What's New in May 2016
LARGE Format - Suitable for enormous prints metres wide
Autumn this year brought both colourful foliage and terrible sadness to our world. On the photographic front I managed a trip north, attempting to capture those golden hues at Mt Wilson in the Blue Mountains and also country New South Wales. The trees were alive with vibrant shades. By pure chance I happened upon a scene in the farmland surrounding Kosciuszko National Park where an old leaf strewn road lead between towers of yellow. A grand find, all the more exciting for being unexpected.
Trees were something of theme on this adventure. I found some sugar pines, a local feature of the area I drove through, that I'd not seen before. They looked glorious in the setting sunlight. I love pines. There's something magical about a forest of them. The pine scent, the soft needles underfoot, the quiet voice of the wind, an enclosing sense of peace. It's almost spiritual.
Further north I returned to the Warrumbungles intent on capturing Crator Bluff, a peak that had eluded me on previous trips. Arriving near midnight I hiked in through the dark to avoid carrying camping gear as well as my heavy photography kit. Familiarity with the track boosted my confidence, or possibly it was the biting cold making me walk faster.

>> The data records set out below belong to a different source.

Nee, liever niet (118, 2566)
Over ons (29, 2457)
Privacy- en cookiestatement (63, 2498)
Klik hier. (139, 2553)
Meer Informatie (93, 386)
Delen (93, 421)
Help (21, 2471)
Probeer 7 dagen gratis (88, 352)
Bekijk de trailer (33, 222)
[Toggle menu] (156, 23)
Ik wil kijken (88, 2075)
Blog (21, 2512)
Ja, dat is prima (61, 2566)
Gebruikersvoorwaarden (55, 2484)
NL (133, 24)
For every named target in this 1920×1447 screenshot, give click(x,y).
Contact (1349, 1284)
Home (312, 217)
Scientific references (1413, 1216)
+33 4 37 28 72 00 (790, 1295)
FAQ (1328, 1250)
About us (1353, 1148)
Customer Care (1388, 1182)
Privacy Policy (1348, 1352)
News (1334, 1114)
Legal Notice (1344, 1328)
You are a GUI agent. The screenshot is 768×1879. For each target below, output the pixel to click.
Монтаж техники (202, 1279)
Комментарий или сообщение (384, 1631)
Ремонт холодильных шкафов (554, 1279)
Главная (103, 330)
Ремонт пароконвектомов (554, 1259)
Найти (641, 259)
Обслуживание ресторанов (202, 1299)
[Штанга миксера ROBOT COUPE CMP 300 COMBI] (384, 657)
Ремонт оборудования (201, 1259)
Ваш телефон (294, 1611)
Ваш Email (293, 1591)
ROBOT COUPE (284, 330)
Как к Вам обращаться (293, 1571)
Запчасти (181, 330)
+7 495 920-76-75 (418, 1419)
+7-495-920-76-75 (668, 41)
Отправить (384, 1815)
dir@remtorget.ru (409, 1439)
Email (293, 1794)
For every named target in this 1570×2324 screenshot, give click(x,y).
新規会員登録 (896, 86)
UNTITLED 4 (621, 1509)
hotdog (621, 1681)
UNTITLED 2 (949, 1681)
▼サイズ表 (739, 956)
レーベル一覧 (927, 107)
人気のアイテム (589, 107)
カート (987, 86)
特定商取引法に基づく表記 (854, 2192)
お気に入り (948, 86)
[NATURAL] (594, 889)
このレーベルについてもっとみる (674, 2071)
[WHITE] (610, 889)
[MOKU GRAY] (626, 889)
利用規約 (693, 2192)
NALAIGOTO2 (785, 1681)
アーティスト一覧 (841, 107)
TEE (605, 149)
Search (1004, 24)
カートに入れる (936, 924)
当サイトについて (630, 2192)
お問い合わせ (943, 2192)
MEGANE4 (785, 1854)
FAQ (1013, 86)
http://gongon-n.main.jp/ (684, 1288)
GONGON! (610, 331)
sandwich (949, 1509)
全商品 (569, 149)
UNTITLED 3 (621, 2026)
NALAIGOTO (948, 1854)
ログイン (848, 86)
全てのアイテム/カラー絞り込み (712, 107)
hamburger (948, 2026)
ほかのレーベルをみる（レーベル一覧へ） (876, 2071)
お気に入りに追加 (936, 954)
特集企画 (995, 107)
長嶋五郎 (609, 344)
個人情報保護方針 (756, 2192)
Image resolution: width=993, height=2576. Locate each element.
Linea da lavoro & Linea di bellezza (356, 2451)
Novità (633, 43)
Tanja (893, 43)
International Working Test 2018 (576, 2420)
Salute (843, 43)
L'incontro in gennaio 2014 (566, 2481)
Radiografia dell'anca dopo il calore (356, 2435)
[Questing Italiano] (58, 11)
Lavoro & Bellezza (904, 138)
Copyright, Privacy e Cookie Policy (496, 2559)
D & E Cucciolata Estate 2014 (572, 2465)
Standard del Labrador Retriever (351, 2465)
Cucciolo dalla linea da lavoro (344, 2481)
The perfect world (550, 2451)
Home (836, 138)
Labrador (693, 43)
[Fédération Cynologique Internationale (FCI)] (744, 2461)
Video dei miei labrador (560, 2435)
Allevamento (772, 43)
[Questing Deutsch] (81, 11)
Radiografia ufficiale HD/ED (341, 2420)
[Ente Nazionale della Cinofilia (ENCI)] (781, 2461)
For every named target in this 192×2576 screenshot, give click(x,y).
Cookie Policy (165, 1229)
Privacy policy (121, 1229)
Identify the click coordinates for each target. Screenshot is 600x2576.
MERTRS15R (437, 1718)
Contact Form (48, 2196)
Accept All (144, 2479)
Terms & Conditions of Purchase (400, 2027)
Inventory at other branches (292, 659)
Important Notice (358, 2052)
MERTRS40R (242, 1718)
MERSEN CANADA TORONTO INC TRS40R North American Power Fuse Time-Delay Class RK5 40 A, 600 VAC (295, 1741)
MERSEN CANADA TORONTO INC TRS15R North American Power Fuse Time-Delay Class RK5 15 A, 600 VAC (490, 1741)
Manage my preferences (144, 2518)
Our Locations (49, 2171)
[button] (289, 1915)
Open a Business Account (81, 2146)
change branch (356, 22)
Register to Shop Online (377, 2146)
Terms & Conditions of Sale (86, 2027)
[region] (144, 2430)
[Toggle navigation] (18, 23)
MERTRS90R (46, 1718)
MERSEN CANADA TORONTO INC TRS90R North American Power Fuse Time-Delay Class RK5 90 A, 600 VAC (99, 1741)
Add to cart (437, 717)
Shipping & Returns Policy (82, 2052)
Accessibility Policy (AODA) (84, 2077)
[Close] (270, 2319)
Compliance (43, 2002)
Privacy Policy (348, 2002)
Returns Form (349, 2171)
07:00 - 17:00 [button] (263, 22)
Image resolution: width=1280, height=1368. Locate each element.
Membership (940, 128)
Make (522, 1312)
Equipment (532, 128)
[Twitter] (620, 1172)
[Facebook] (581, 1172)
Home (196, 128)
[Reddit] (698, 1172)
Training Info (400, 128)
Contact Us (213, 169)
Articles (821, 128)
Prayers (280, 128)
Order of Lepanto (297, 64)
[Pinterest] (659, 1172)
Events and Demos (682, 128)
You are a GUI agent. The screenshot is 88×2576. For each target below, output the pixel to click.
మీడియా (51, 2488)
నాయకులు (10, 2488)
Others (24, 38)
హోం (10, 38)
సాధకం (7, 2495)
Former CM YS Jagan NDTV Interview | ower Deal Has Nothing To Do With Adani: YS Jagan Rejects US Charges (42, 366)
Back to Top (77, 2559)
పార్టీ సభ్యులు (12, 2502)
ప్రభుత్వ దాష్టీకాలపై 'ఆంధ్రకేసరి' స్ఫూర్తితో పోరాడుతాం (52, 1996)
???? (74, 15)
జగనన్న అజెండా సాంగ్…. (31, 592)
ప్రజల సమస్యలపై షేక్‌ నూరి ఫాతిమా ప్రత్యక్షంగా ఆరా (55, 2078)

In any case I arrived at the Grand High Tops well before dawn, the huge shape of Crator Bluff just visible in the moonlight. I set my alarm, and lay down to sleep on the rocks, trying to find a flat bit out of the wind. It's amazing how easy it is to drift off even so far some the comforts of our daily lives.
Sunrise brought with it two scenes that demanded my attention equally. I'd already prepared my Crator Bluff composition by torch light so I worked that as a soft rosy glow gradually illuminated it, the fast moving clouds reflecting the pink light. However, on the opposite horizon The Bread Knife was shaping up dramatically, all it needed was some direct sunlight. The answer became clear when the clouds departed. Happy I'd captured the bluff at its best, I shifted focus to the knife, and watched in amazement as it was spot lit by shafts of light penetrating the morning haze.
As much as I enjoyed the trip, returning home I found things had changed for the worse. My father, who had been fighting cancer for some years, wasn't faring well, and before the week was out he had tragically passed away. I'm not sure this is the place to speak of such things, but he was such an overwhelming positive influence on mine and our family's lives that it would seem amiss not to shout it from the roof tops.
Dad I love you and always will! You were the greatest of fathers, a true gentleman. All those hikes we shared together will remain the finest memories of life. I thank you whole heartedly for being so giving of your time and your love. May the light shine upon you always.
And on that note, dear readers, I bid you goodnight.
Left: Dad sadly passed away in his 85th year.